Tujuan Latihan:
Lanjutkan teks tentang hal-hal yang membatalkan puasa, dimulai setelah kalimat terakhir yang tercantum.

Teks Bacaan:
· · · · ·
Al-Imam Al-'Allamah Muhammad bin 'Ali Asy-Syaukani (wafat tahun 1250 H) rahimahullah berkata dalam kitab Ad-Dararil Mudhiyyah:
فَصۡلٌ
فِي ذِكۡرِ مُبۡطِلَاتِ الصَّوۡمِ
يَبۡطُلُ بِالۡأَكۡلِ وَالشُّرۡبِ وَالۡجِمَاعِ وَالۡقَيۡءِ عَمۡدًا، وَيَحۡرُمُ الۡوِصَالُ. وَعَلَى مَنۡ أَفۡطَرَ عَمۡدًا كَفَّارَةٌ كَكَفَّارَةِ الظِّهَارِ، وَيُنۡدَبُ تَعۡجِيلُ الۡفِطۡرِ وَتَأۡخِيرُ السَّحُورِ.
Puasa menjadi batal karena makan, minum, jimak, dan muntah dengan sengaja. Puasa wishal haram. Bagi siapa saja yang membatalkan puasa dengan sengaja wajib kafarat seperti kafarat zhihar. Disukai menyegerakan berbuka puasa dan mengakhirkan makan sahur.
· · · · ·
Bagian Data:
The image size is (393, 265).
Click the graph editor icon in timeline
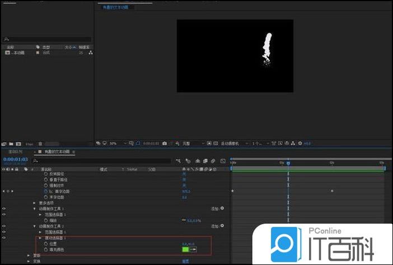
· · · · ·
Hasil Tugas:
أَقُولُ: أَمَّا بُطۡلَانُ الصَّوۡمِ بِالۡأَكۡلِ وَالشُّرۡبِ عَمۡدًا فَلَا خِلَافَ فِي ذٰلِكَ، وَأَمَّا مَعَ نِسۡيَانٍ فَلَا، لِمَا فِي الصَّحِيحَيۡنِ وَغَيۡرِهِمَا مِنۡ حَدِيثِ أَبِي هُرَيۡرَةَ قَالَ: قَالَ رَسُولُ اللهِ ﷺ: (مَنۡ نَسِيَ وَهُوَ صَائِمٌ فَأَكَلَ أَوۡ شَرِبَ فَلۡيُتِمَّ صَوۡمَهُ فَاللهُ أَطۡعَمَهُ وَسَقَاهُ). وَفِي لَفۡظِ الدَّارُقُطۡنِيُّ بِإِسۡنَادٍ صَحِيحٍ: (فَإِنَّمَا هُوَ رِزۡقٌ سَاقَهُ اللهُ إِلَيۡهِ وَلَا قَضَاءَ عَلَيۡهِ). وَفِي لَفۡظٍ آخَرَ لِلدَّارُقُطۡنِيِّ، وَابۡنِ خُزَيۡمَةَ، وَابۡنِ حِبَّانَ، وَالۡحَاكِمِ: (مَنۡ أَفۡطَرَ يَوۡمًا مِنۡ رَمَضَانَ نَاسِيًا فَلَا قَضَاءَ عَلَيۡهِ وَلَا كَفَّارَةَ)، وَإِسۡنَادُهُ صَحِيحٌ أَيۡضًا.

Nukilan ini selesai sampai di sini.